TO DO: Leave every picture out and print exactly the lines that run from the one containing "Given: Click the 添加一个设备 button" to the end of the listing.
------------------------------
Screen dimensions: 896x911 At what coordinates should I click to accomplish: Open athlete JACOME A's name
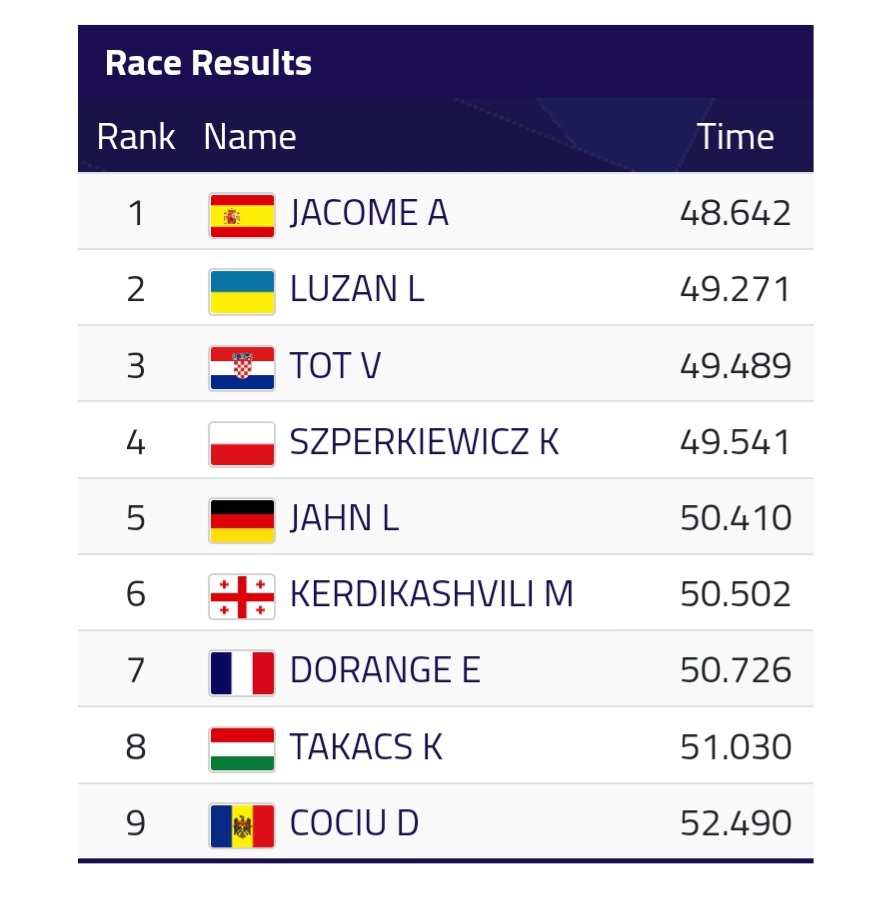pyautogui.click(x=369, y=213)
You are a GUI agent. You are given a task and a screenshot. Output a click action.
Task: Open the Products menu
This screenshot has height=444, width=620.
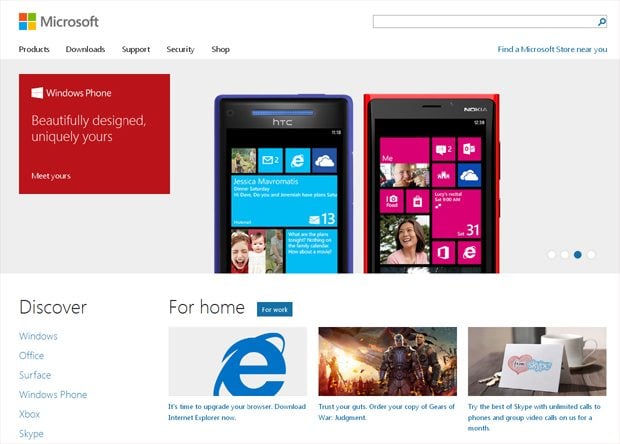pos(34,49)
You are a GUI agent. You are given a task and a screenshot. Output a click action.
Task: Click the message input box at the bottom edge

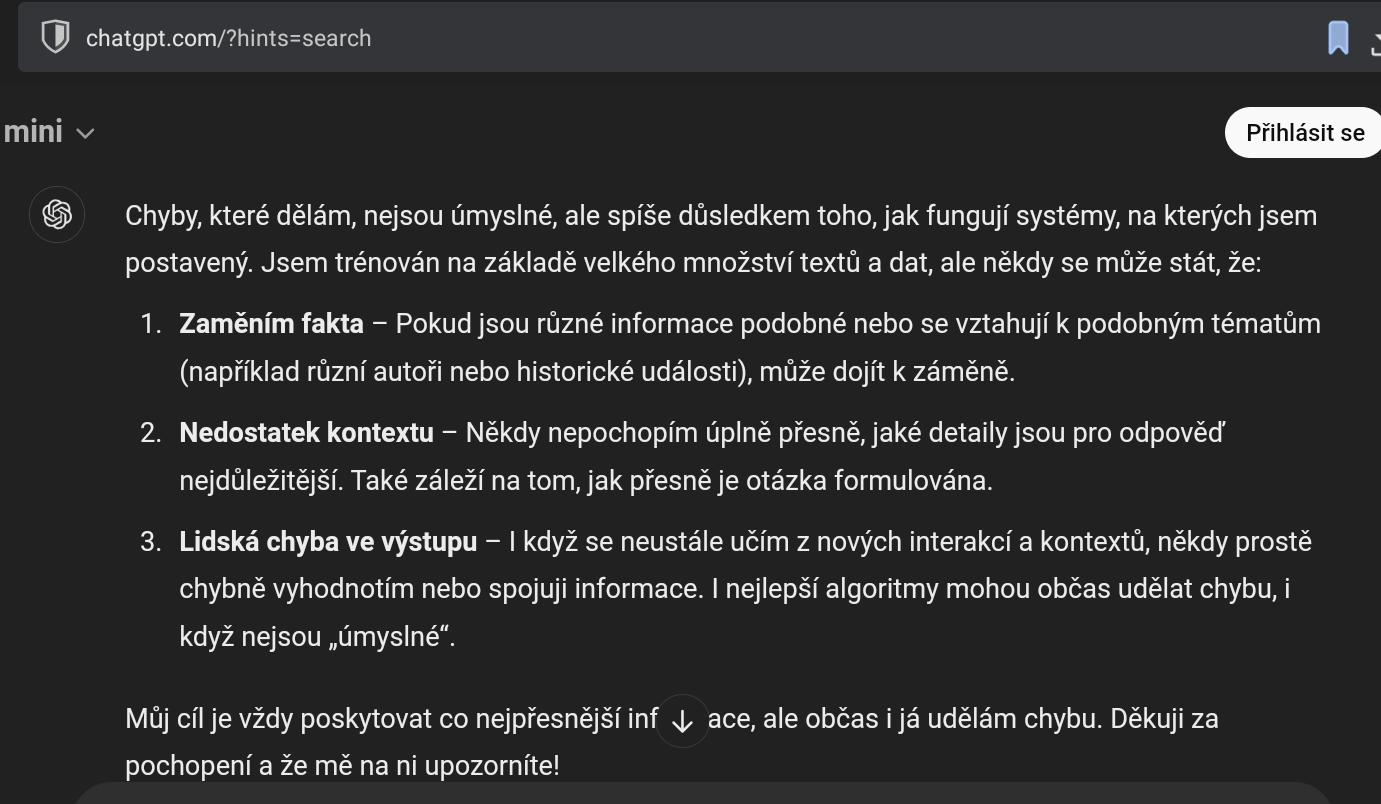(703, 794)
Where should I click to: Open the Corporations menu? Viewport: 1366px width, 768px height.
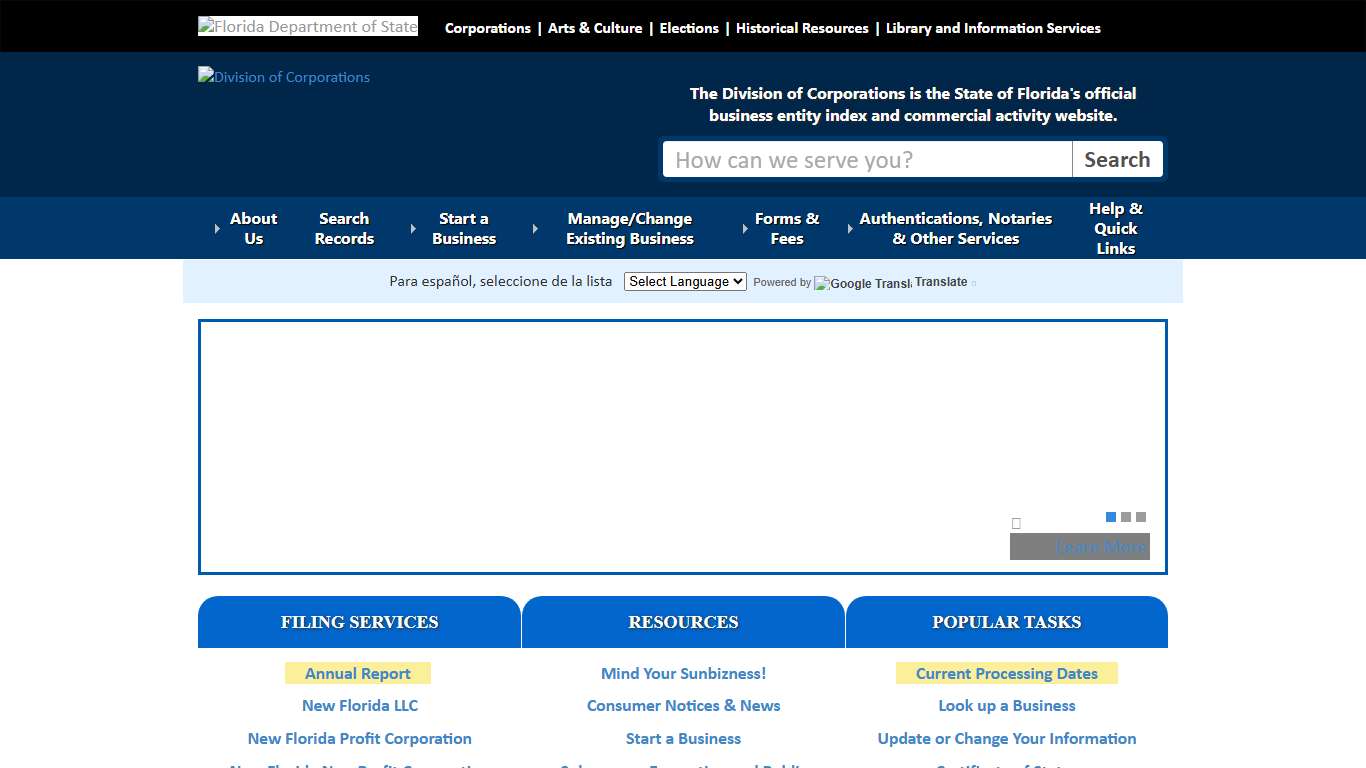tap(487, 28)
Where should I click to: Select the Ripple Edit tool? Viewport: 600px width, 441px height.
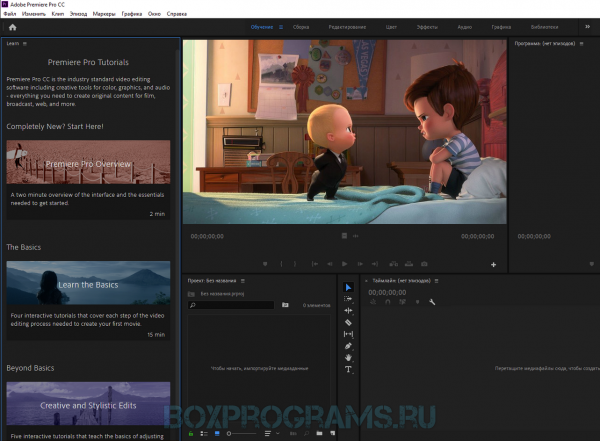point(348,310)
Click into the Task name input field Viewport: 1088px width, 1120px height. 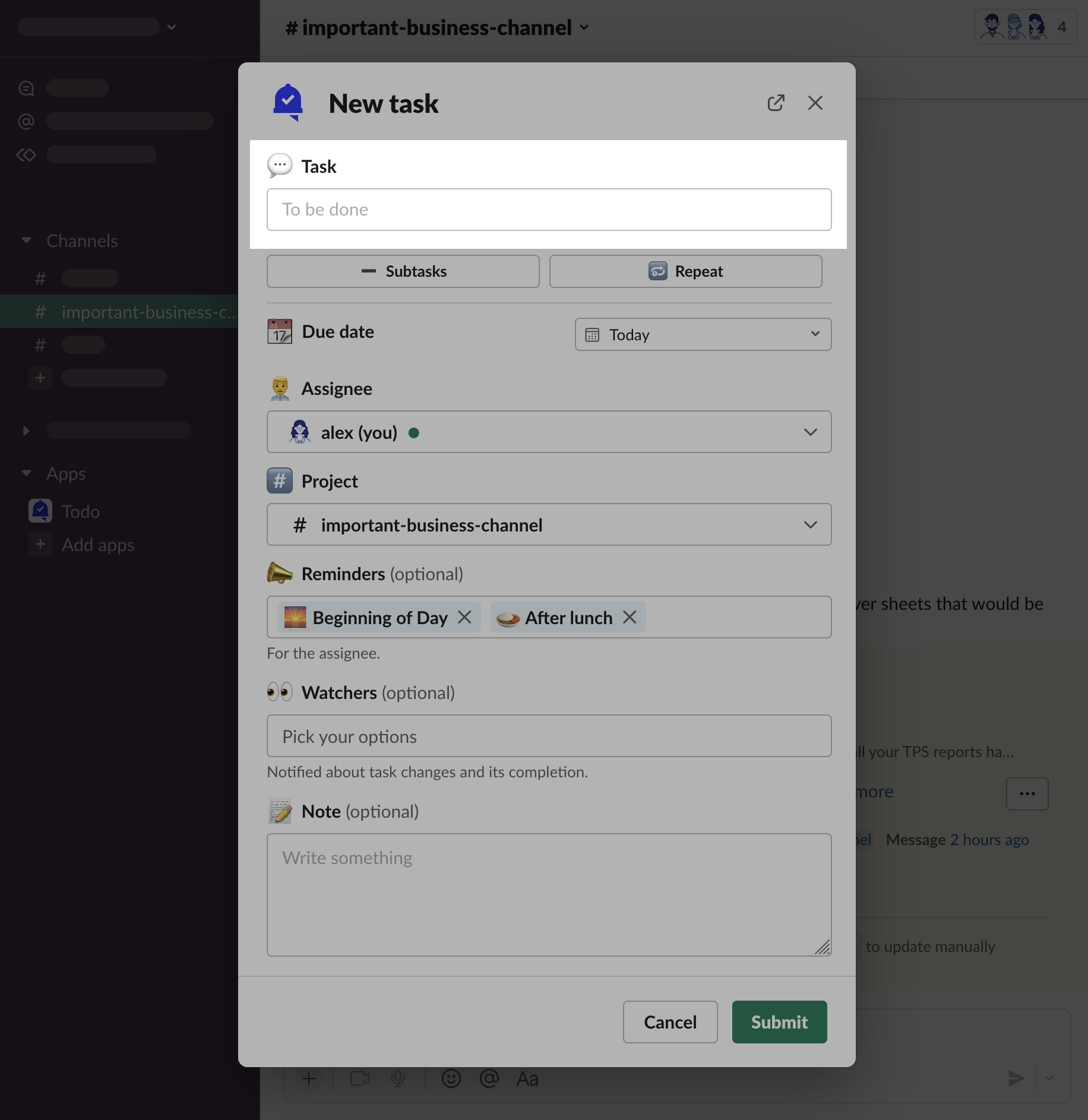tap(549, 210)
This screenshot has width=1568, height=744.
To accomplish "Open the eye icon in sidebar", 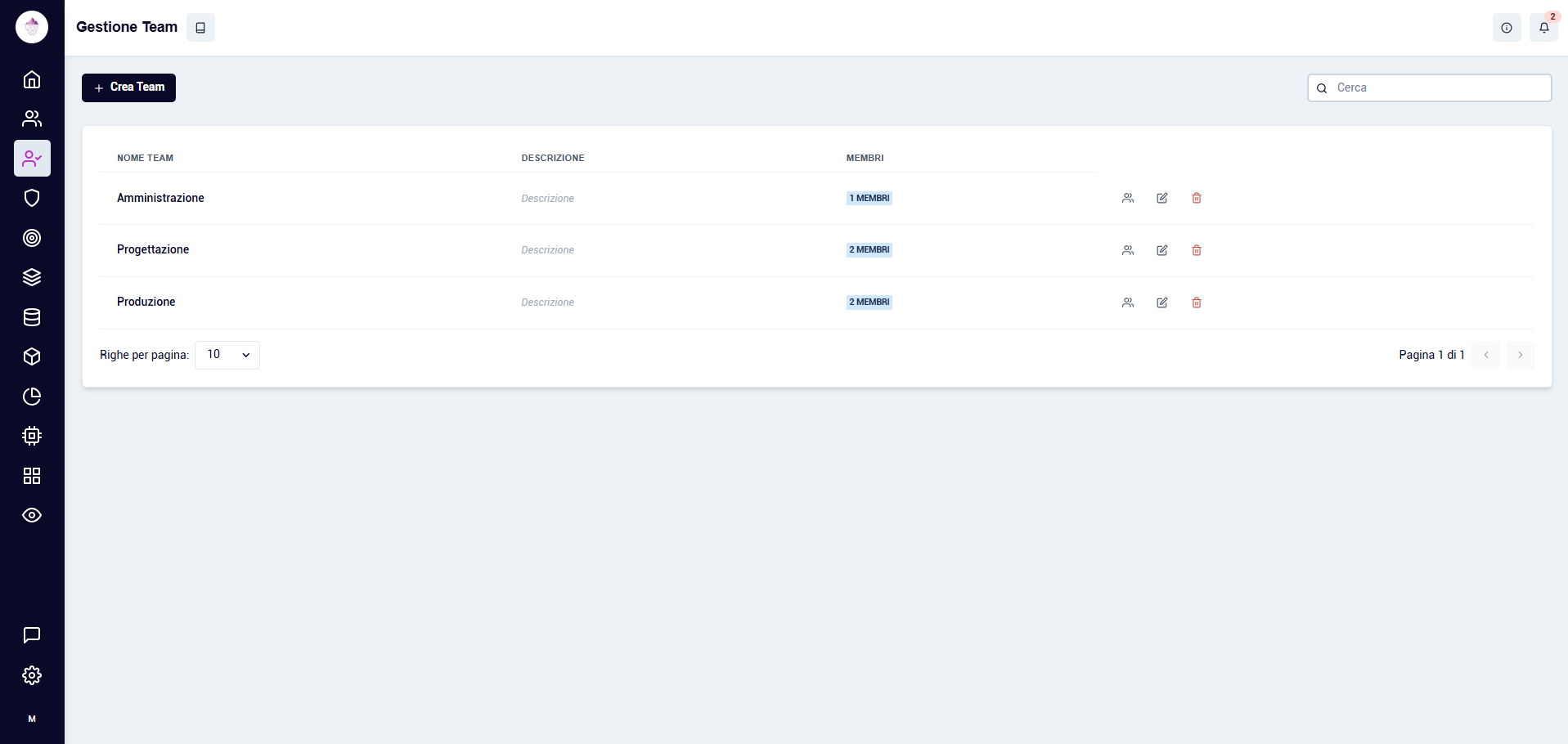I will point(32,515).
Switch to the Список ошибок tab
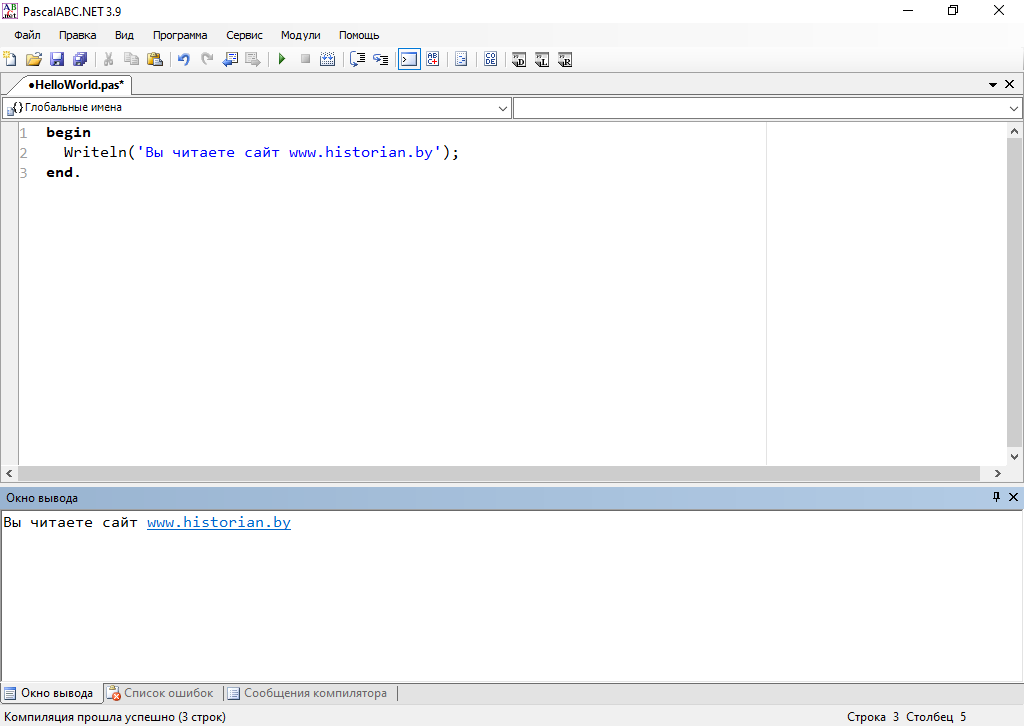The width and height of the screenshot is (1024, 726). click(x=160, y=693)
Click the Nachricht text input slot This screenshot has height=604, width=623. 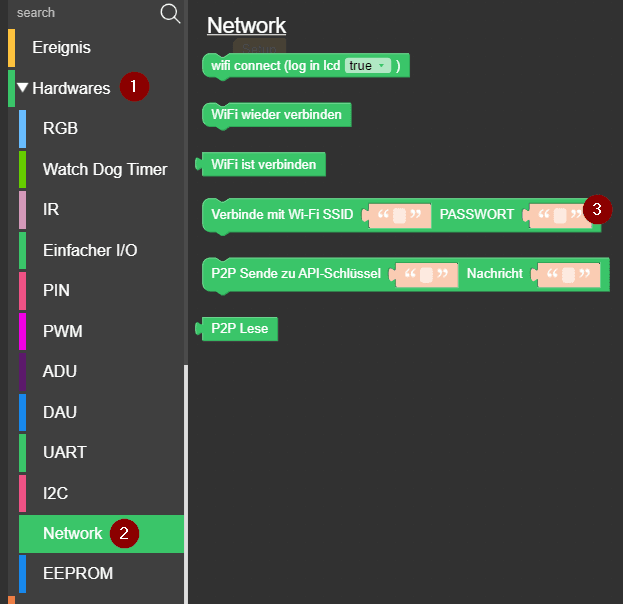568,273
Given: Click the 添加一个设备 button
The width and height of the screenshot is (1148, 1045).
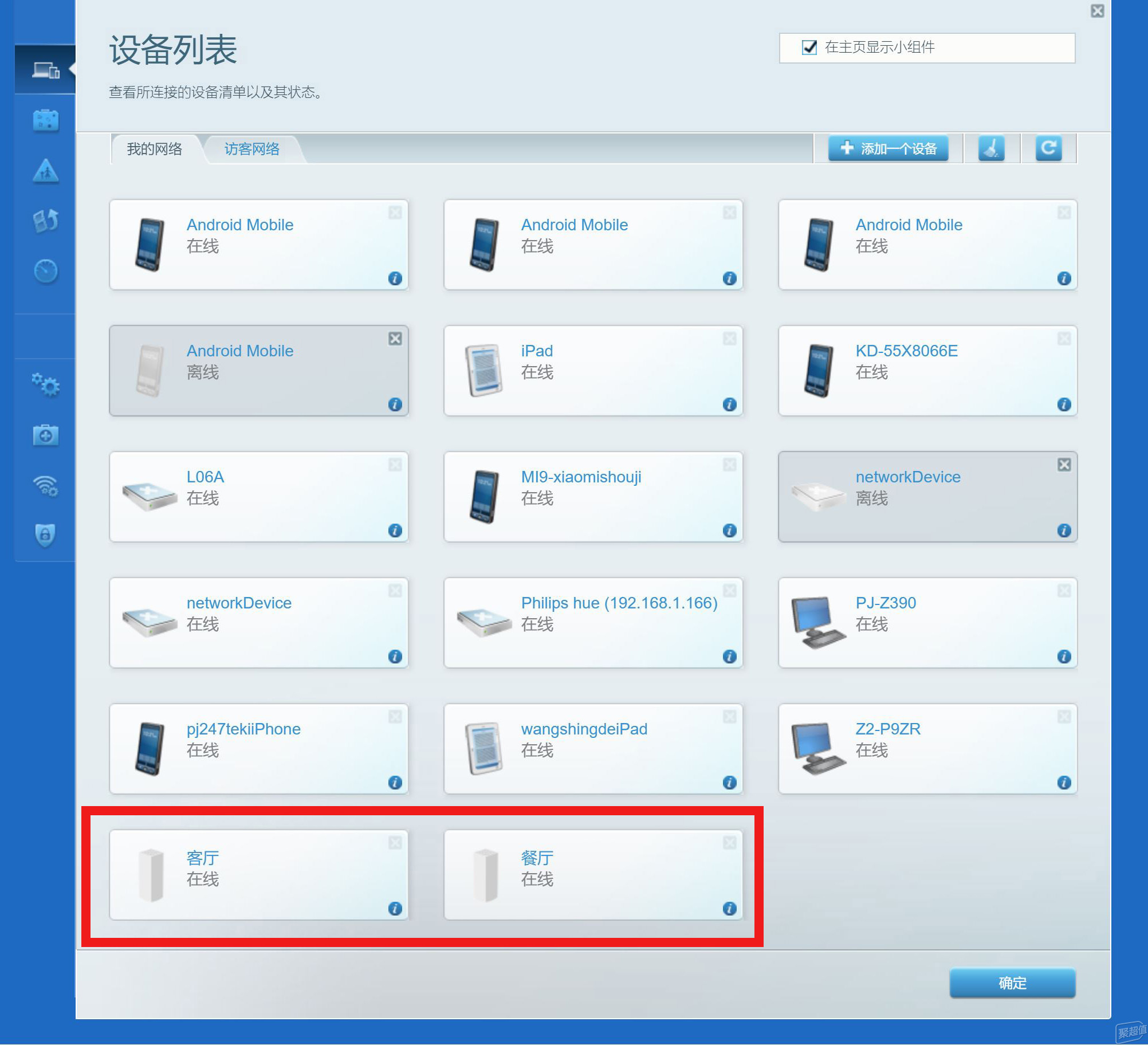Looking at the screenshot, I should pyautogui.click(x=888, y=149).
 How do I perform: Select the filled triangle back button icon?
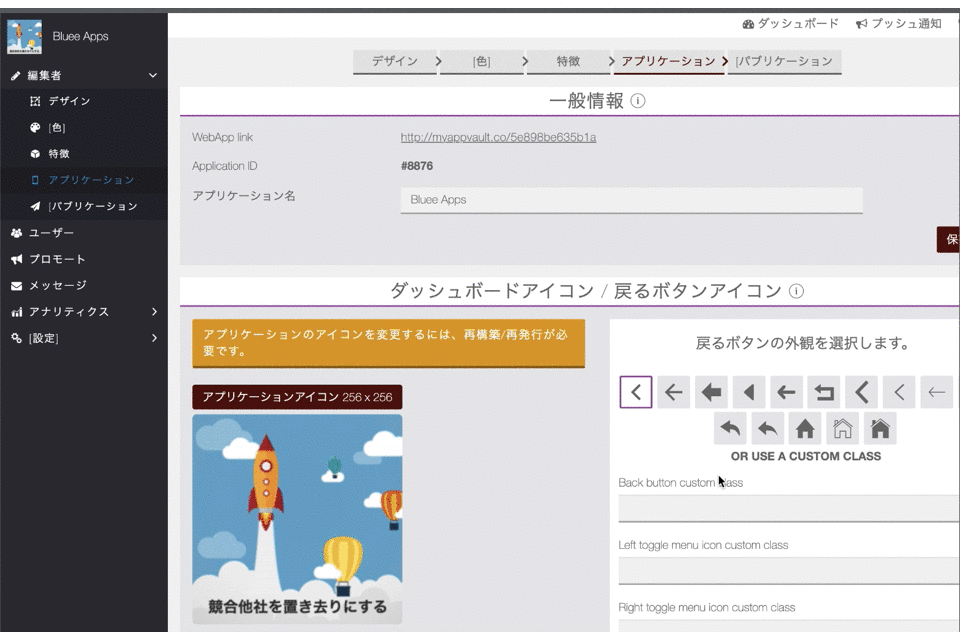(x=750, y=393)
------------------------------
TASK RESPONSE:
Given: Click the 添加一个设备 button
The width and height of the screenshot is (1148, 1045).
Looking at the screenshot, I should pyautogui.click(x=888, y=149).
 How do I perform: Select the filled triangle back button icon?
(x=750, y=393)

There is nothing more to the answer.